TRY IT
Check each line of the data, and copy those where "resolution" appears.

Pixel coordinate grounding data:
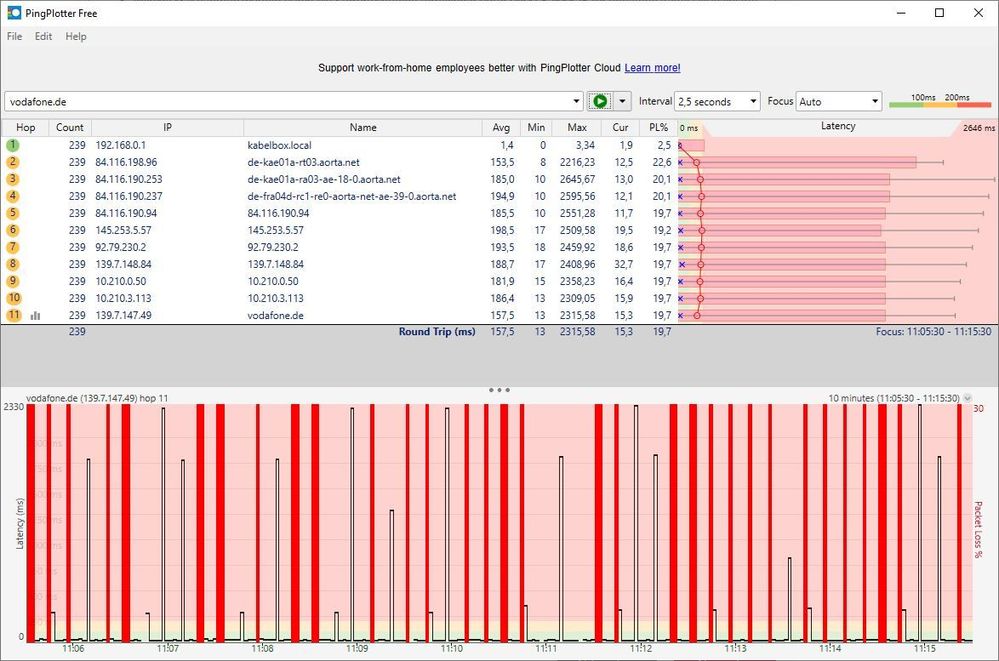Open the Help menu
The image size is (999, 661).
(x=76, y=36)
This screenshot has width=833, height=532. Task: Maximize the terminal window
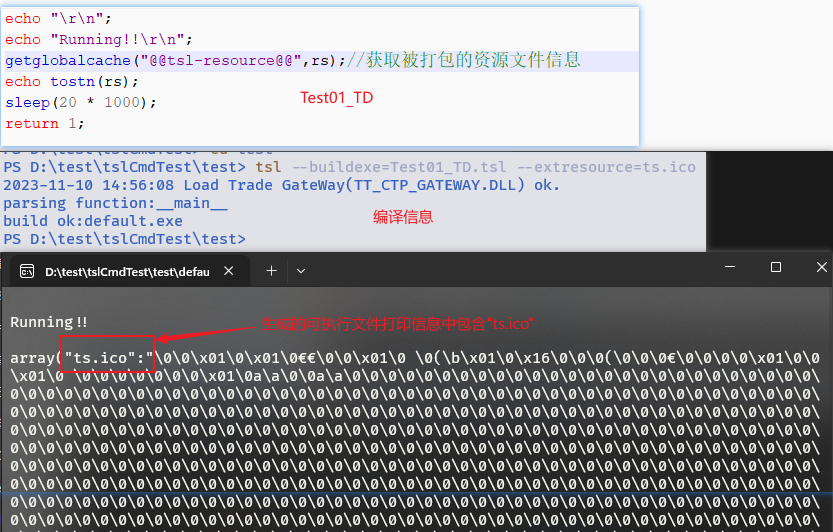(776, 268)

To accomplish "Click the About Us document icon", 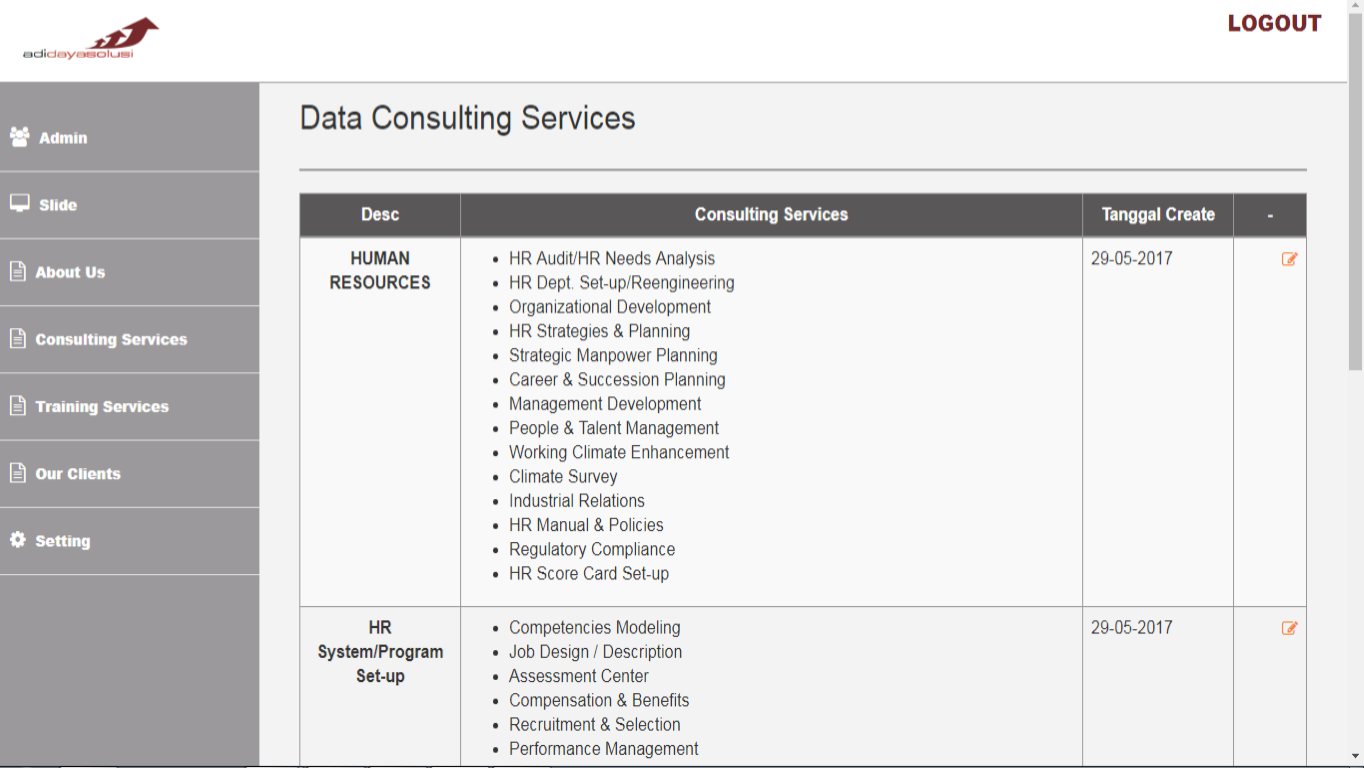I will pyautogui.click(x=18, y=271).
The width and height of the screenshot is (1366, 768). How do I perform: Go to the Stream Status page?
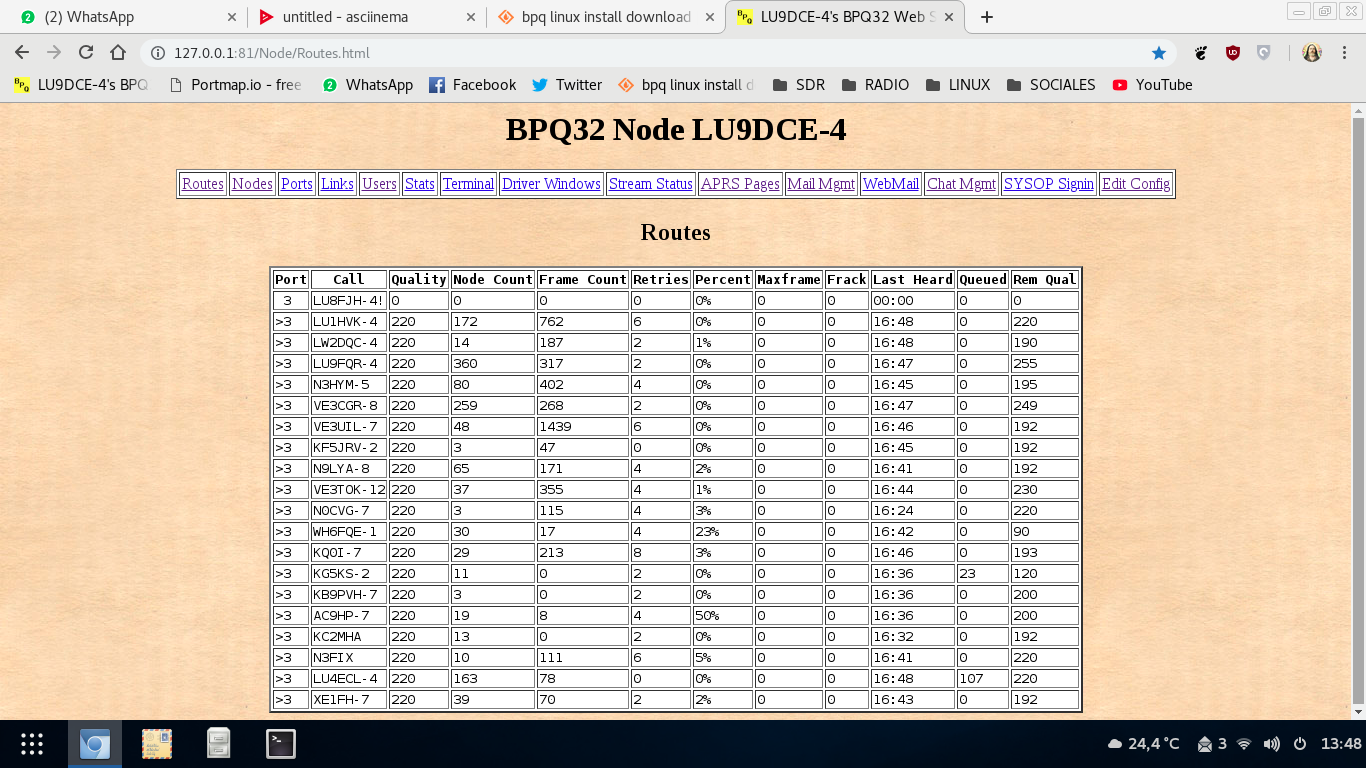(650, 184)
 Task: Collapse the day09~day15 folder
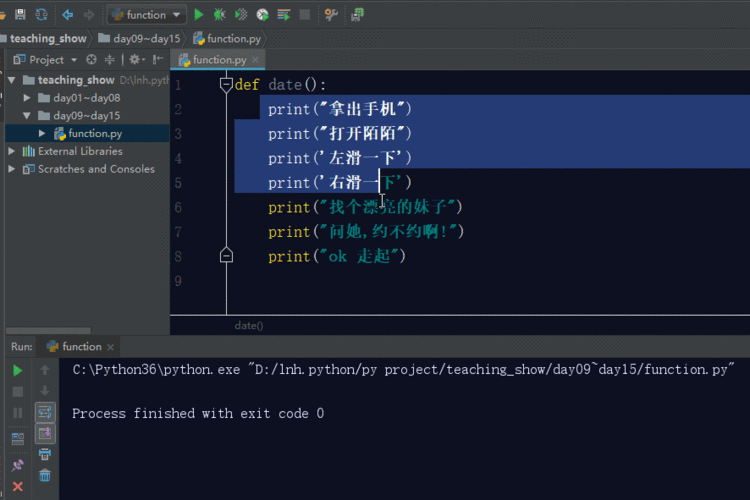(27, 116)
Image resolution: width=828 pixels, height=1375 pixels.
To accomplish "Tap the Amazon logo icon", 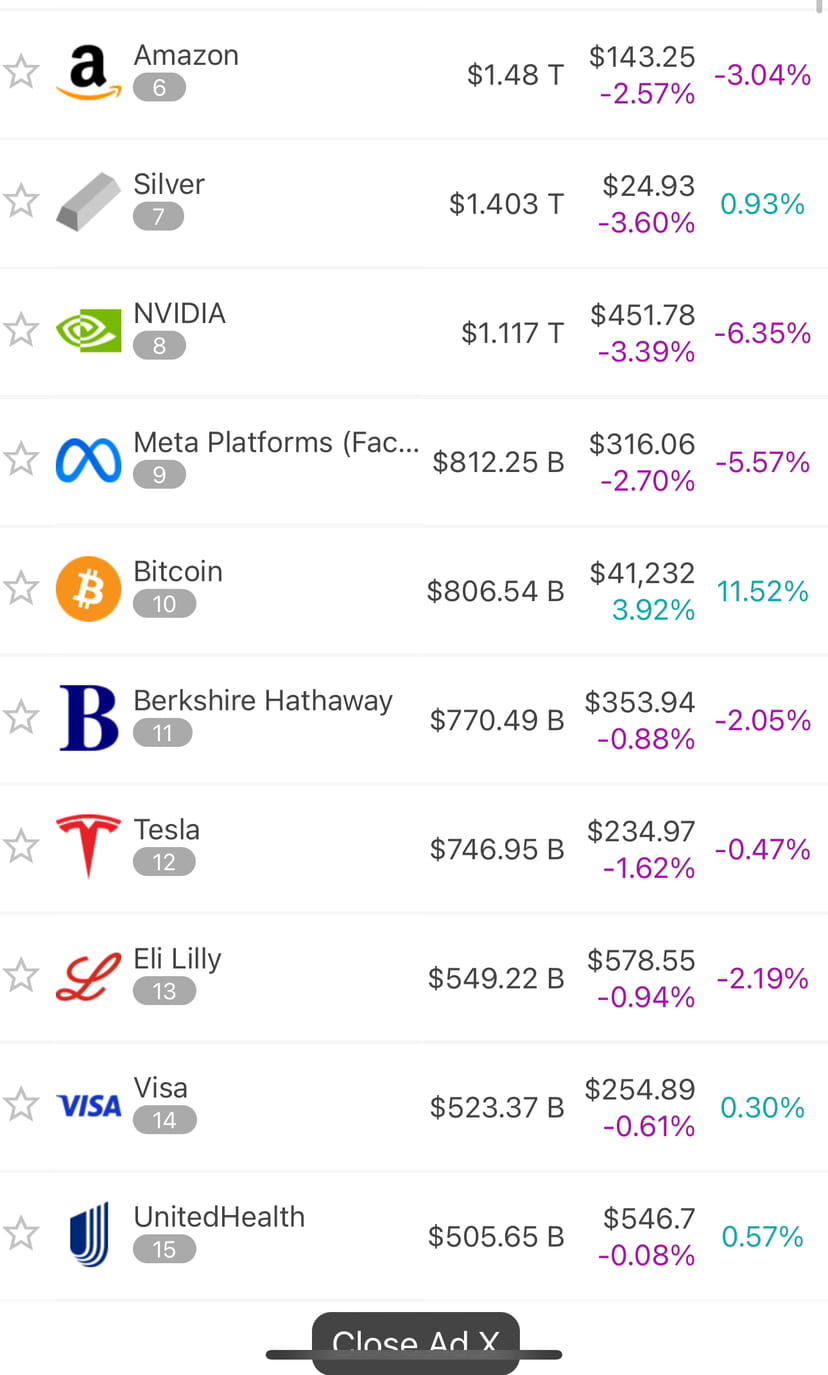I will (88, 74).
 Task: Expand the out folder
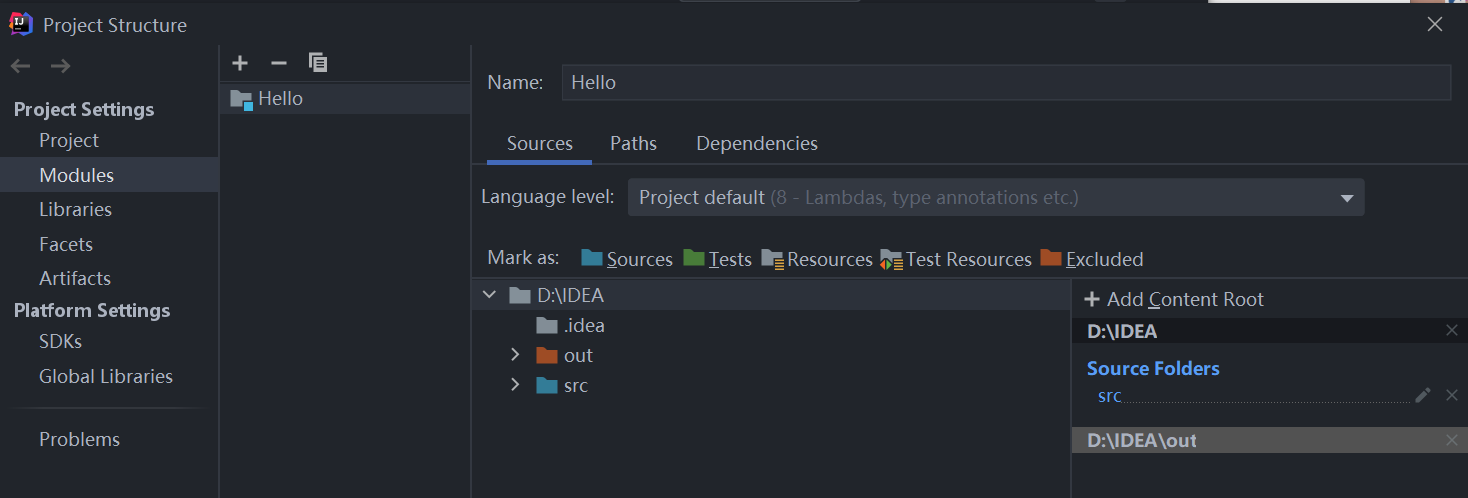[x=515, y=355]
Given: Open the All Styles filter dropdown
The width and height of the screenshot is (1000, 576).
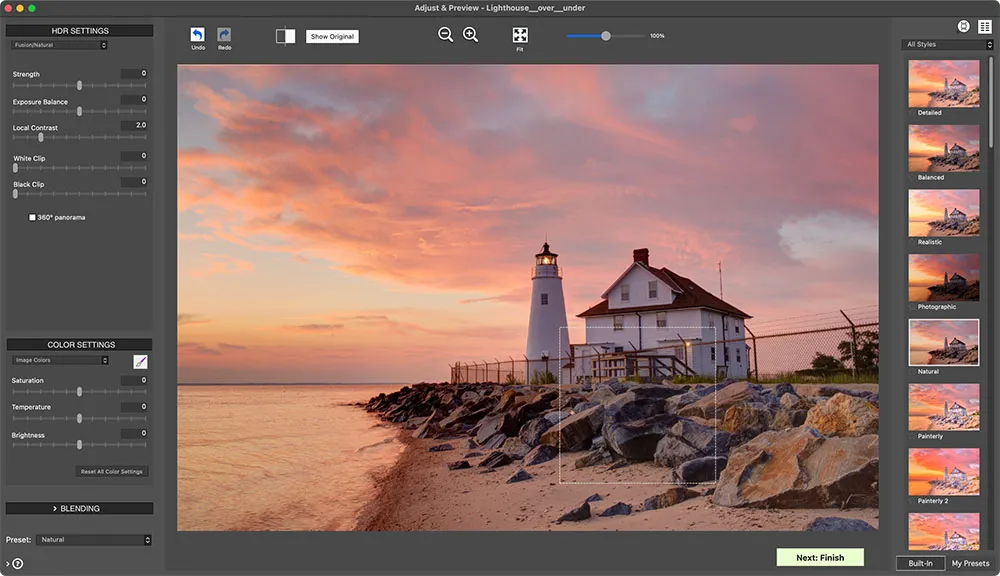Looking at the screenshot, I should pyautogui.click(x=948, y=45).
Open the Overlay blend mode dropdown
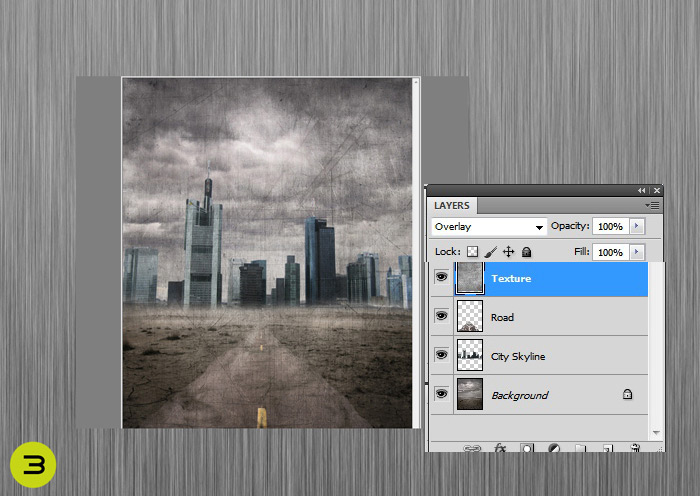Viewport: 700px width, 496px height. click(x=489, y=227)
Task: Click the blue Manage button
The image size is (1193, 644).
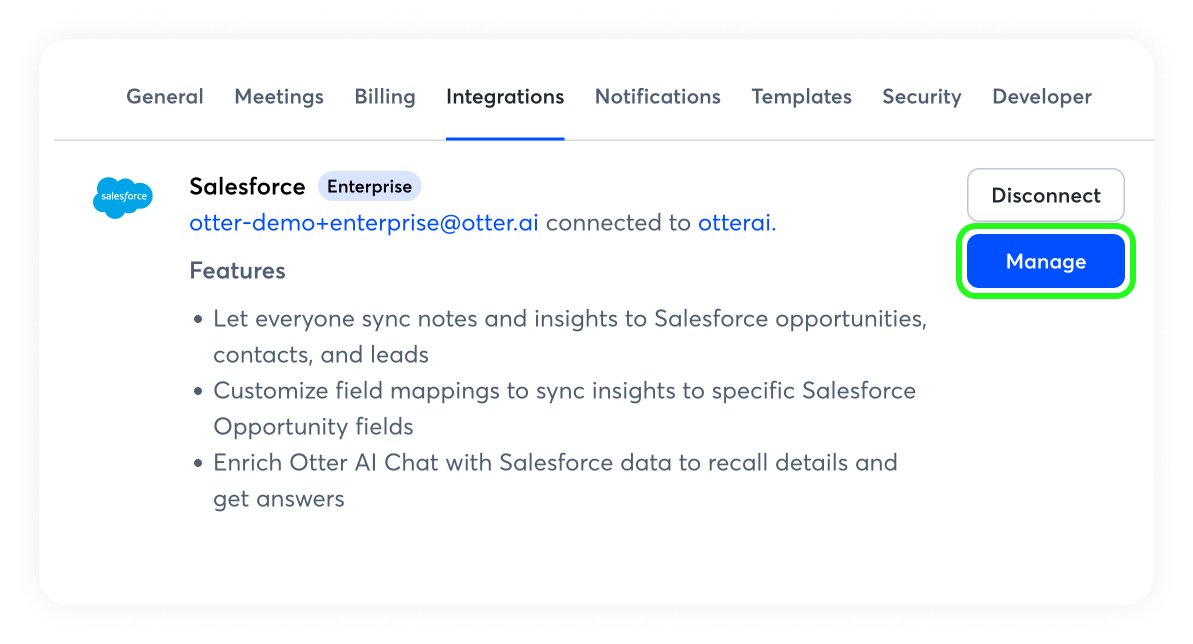Action: point(1046,262)
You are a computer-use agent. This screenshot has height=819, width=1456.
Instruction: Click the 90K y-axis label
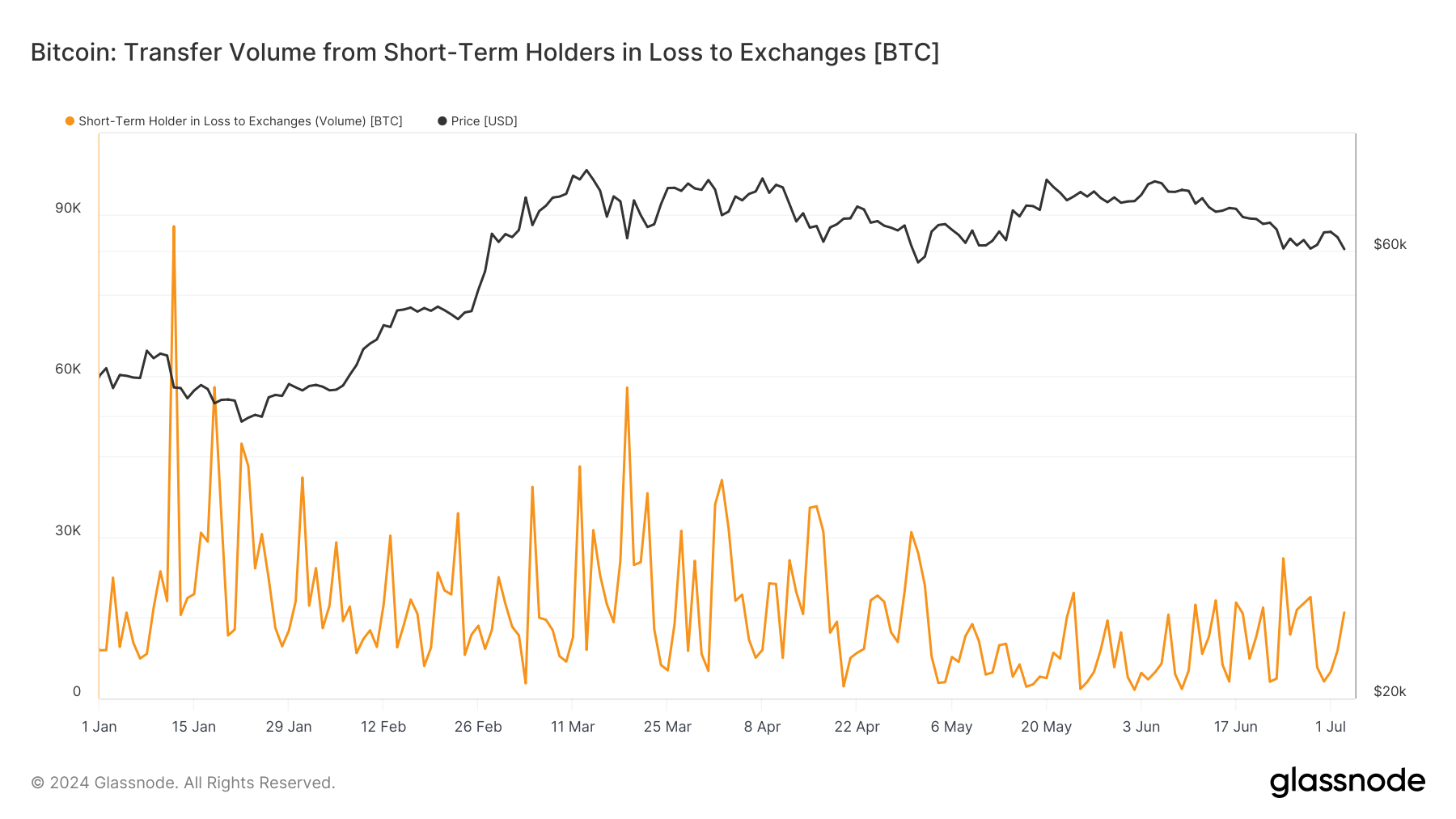pos(68,209)
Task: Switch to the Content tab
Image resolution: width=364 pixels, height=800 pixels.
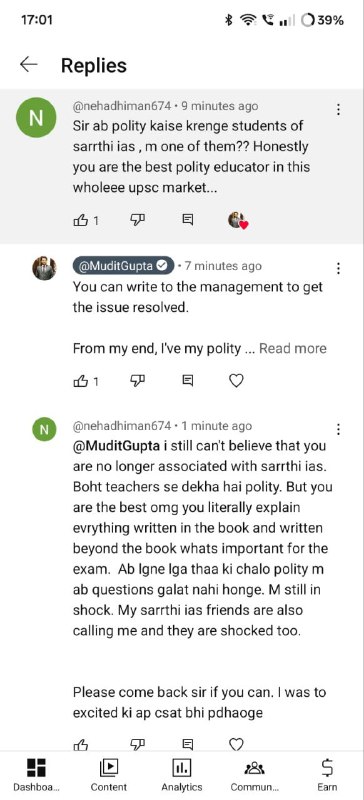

ANSWER SPACE
Image resolution: width=828 pixels, height=1375 pixels.
Image resolution: width=364 pixels, height=800 pixels.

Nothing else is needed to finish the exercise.